→ EXERCISE INSTRUCTIONS
How many lines of the records below contain the word "click"? Reply with the number only.

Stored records

• • • • •

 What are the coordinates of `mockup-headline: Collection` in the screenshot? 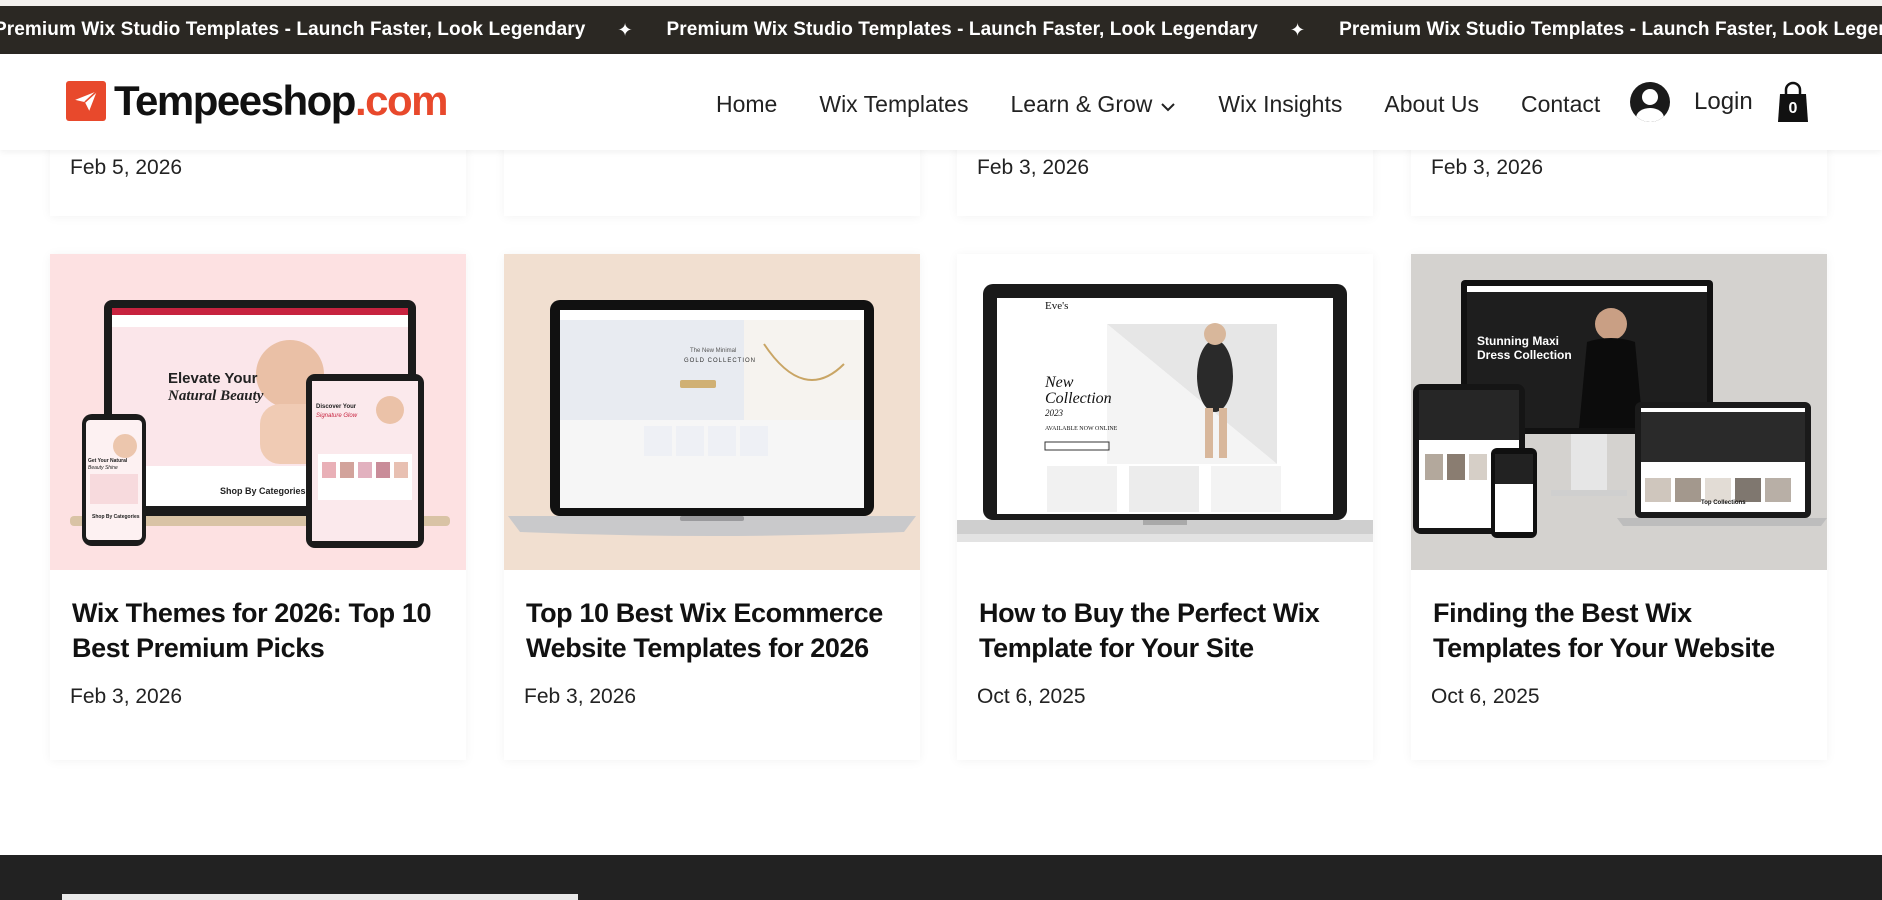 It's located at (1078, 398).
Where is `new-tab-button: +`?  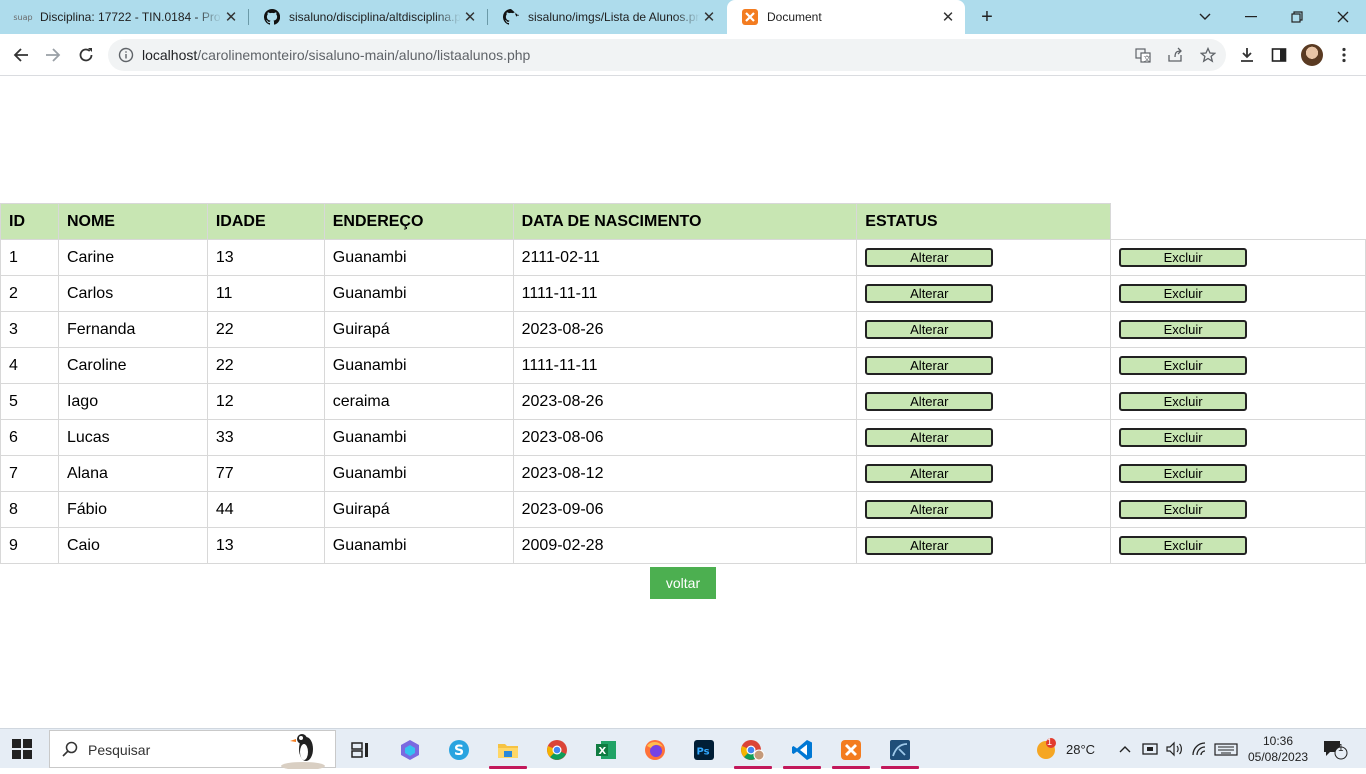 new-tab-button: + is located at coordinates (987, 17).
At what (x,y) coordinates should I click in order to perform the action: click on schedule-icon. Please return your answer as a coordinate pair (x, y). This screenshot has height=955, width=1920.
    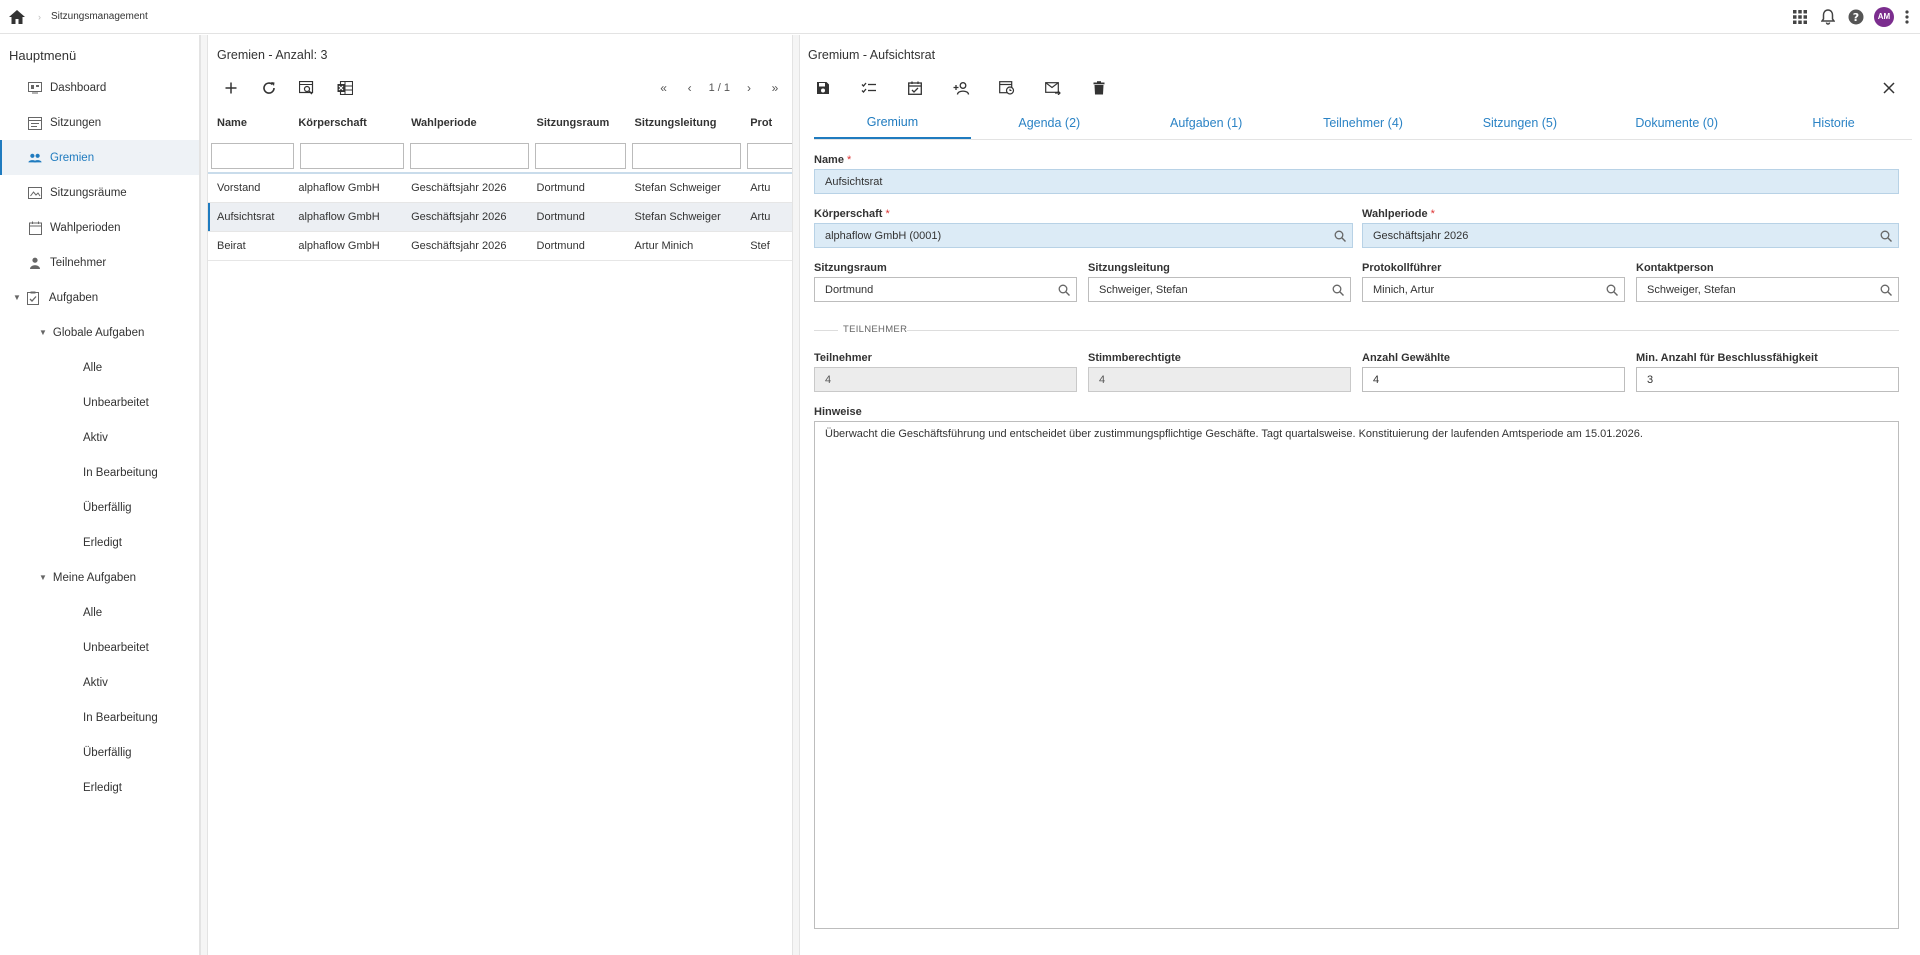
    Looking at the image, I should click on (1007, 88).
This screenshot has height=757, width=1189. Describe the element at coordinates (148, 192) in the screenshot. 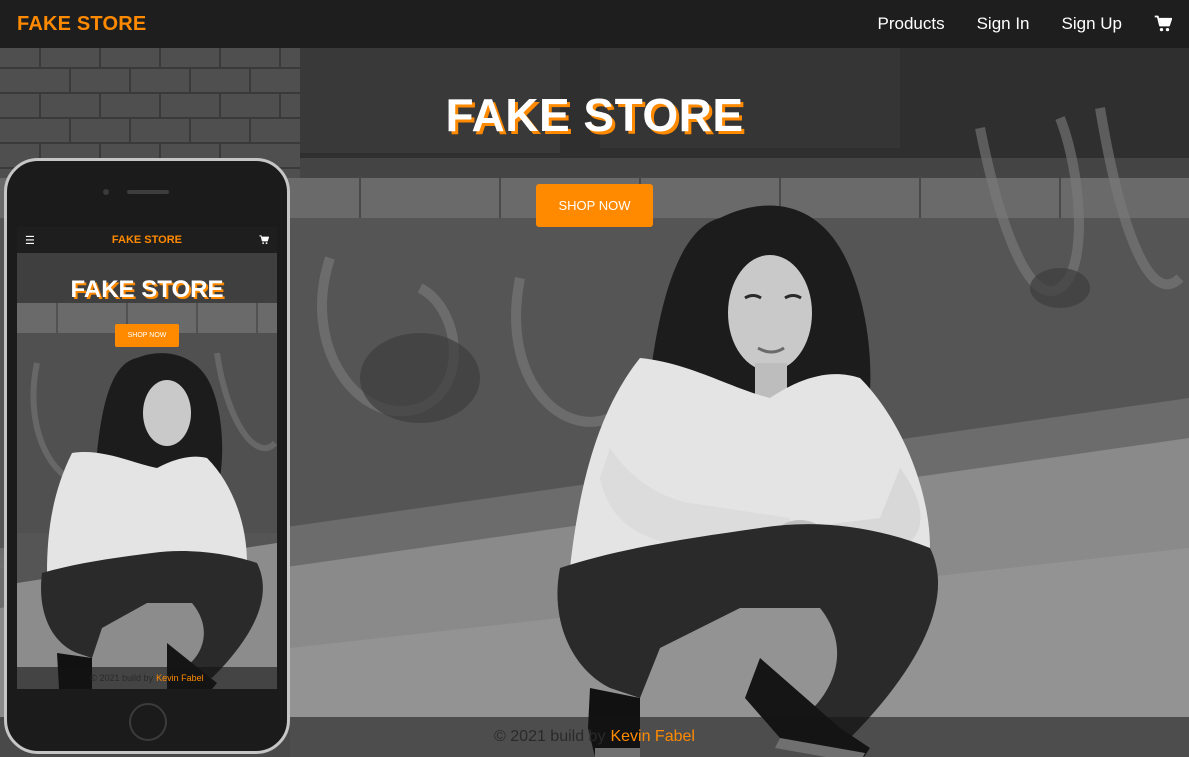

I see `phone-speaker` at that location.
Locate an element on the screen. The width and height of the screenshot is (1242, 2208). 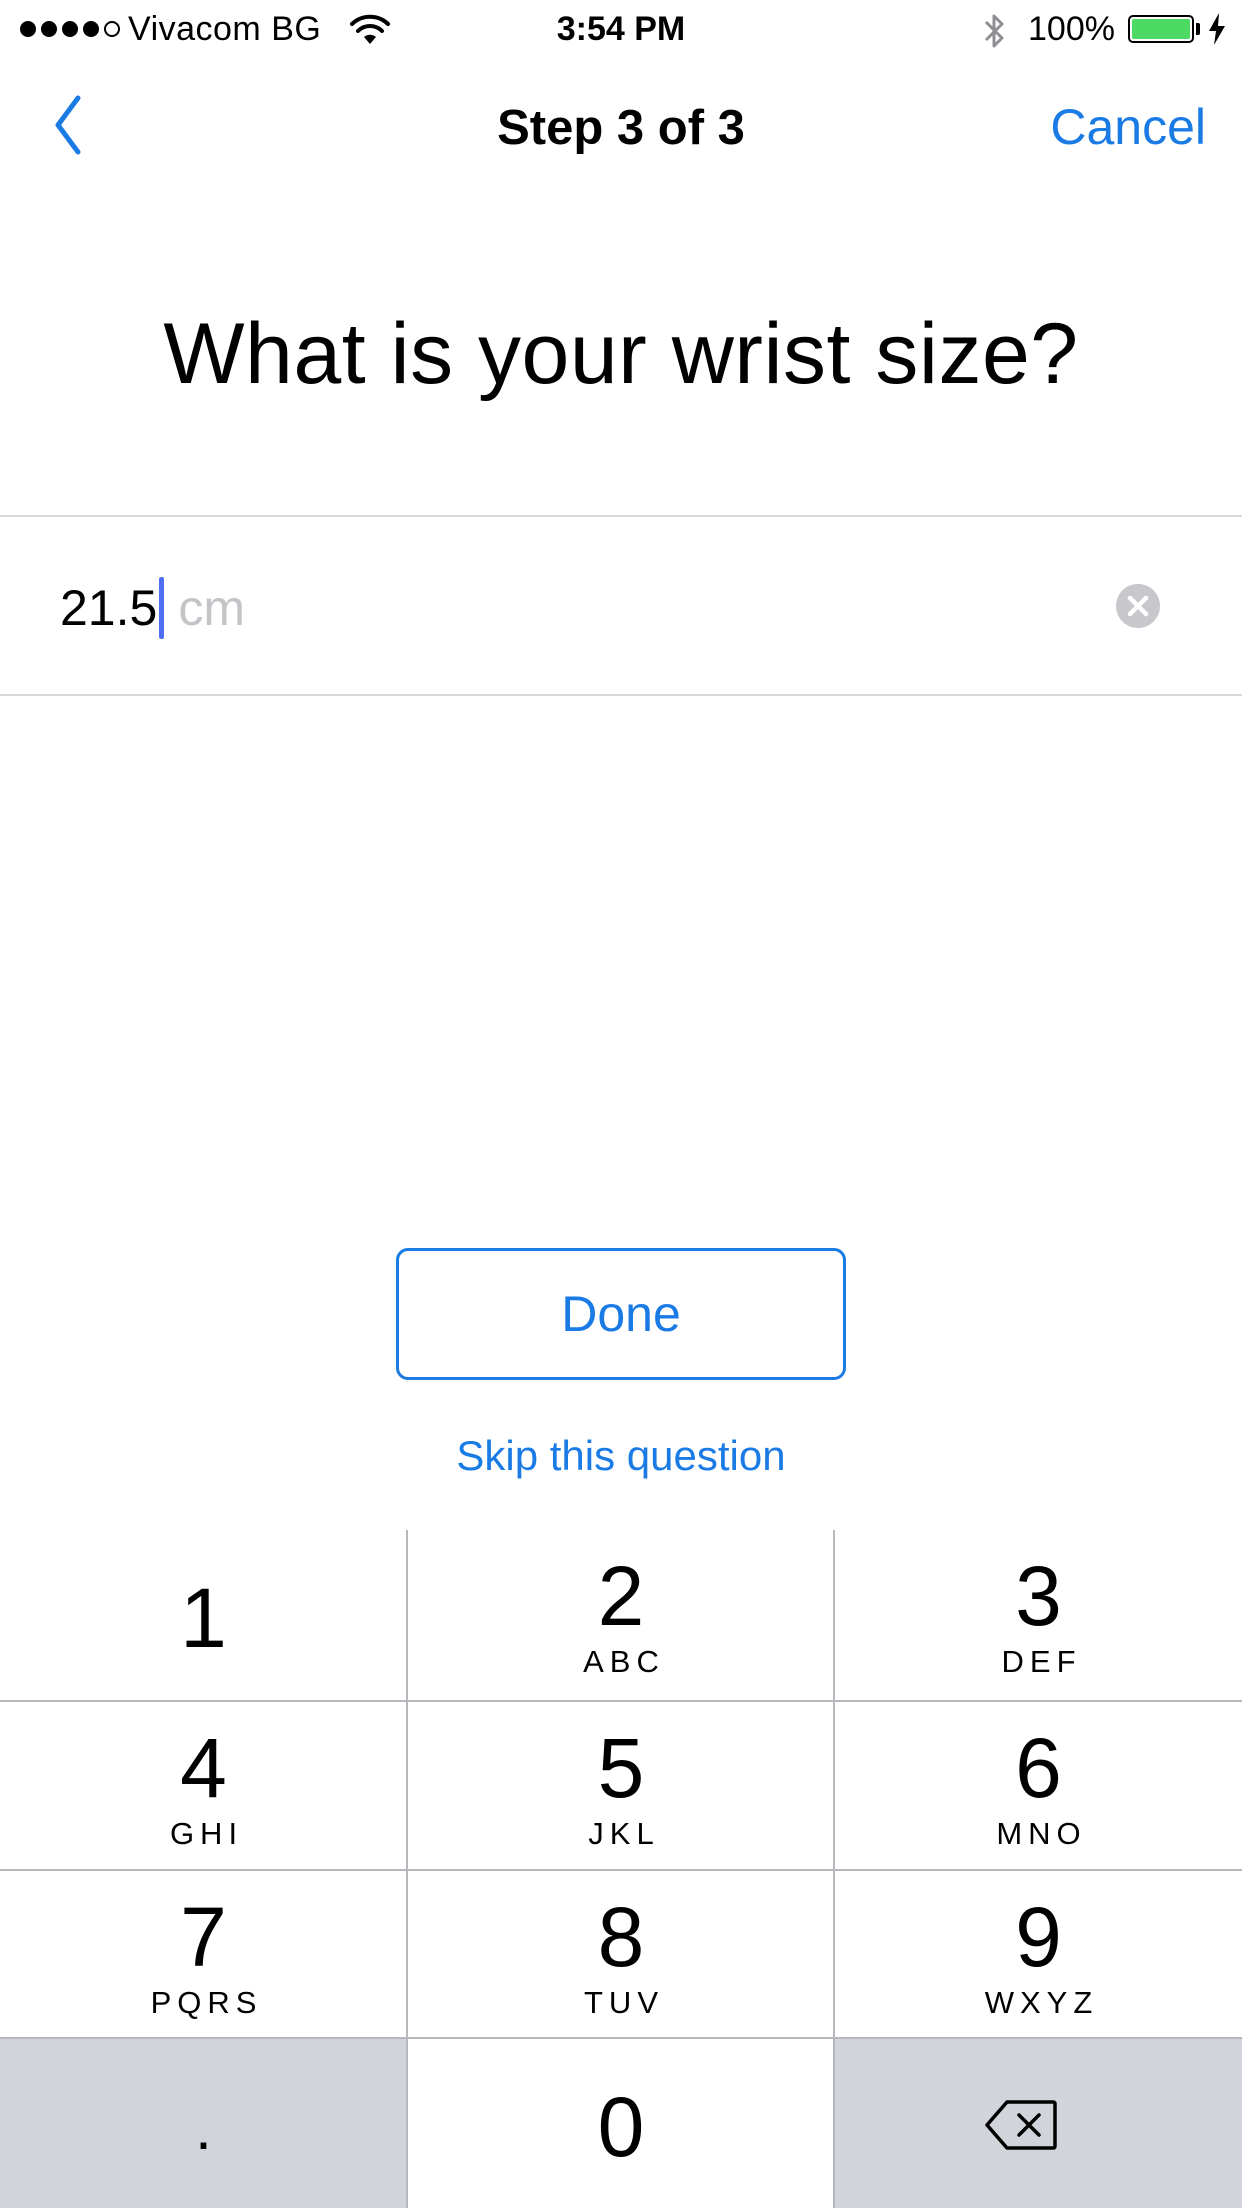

• • • • •

→ SOLVED EXERCISE
2